Even order filter networks will always give you a multiple
of either a 180-degree or 360 degree shift in phase. It is
accepted practice in professional audio that it is desirable
to maintain a unity of phase through out the system, in other
words, the output should be in-phase or headed in the same
direction as the original input signal. When a 2nd order filter
network is introduced, the outputs are 180 degrees out-of-phase.
This is not really a problem, because we can switch or reverse
either the outputs of the crossover circuit itself, or switch
the leads to the loudspeaker itself (but not both), to restore
phase unity.

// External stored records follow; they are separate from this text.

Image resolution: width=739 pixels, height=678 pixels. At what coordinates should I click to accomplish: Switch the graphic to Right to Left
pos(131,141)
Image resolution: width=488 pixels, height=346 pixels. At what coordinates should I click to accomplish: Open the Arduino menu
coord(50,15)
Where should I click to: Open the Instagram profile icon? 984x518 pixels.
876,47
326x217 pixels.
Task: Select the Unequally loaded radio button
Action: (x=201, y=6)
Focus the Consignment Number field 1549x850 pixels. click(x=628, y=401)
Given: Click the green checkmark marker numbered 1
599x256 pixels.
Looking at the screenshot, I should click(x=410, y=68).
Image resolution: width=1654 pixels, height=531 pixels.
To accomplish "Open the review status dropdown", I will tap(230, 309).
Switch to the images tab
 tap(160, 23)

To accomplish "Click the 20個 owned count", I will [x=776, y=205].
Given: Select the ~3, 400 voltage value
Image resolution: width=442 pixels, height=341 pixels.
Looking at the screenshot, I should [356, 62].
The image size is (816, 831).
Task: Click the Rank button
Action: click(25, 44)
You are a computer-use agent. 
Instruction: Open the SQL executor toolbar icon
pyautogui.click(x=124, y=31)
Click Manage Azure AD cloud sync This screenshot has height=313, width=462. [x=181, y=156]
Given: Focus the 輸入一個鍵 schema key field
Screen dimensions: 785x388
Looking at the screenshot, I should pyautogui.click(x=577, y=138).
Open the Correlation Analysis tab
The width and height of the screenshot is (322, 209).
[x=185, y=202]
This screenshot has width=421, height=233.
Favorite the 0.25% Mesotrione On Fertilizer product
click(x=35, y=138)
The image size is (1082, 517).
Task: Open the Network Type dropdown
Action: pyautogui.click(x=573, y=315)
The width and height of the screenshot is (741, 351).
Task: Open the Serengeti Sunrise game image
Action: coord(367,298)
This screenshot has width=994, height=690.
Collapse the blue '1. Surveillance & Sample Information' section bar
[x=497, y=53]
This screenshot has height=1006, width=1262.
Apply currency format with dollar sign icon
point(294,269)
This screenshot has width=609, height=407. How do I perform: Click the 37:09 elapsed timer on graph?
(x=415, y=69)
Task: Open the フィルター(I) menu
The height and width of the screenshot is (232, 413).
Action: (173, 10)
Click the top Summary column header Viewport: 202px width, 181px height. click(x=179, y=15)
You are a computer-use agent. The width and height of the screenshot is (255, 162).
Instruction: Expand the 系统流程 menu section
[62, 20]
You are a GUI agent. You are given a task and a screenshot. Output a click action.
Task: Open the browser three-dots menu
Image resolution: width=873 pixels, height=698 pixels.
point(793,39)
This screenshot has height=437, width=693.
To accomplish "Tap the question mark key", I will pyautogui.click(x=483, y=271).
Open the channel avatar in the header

If you try reversing the outputs of an odd order
crossover filter design, since they are going to introduce
a shift in output phase that is some odd number multiple of
90, you are then still dealing with +/- 90 degrees of phase
shift.
Even though Linkwitz and Riley were correct in the areas outlined
in their paper, we continued to use 3 rd order crossover filter
networks (for the most part) throughout the remainder of the
20th century, and into the 21st. The reason is that 2nd order
filters do not offer enough protection for the high frequency
compression driver, and variable fourth order filter circuitry
can be very difficult to accomplish precisely or accurately.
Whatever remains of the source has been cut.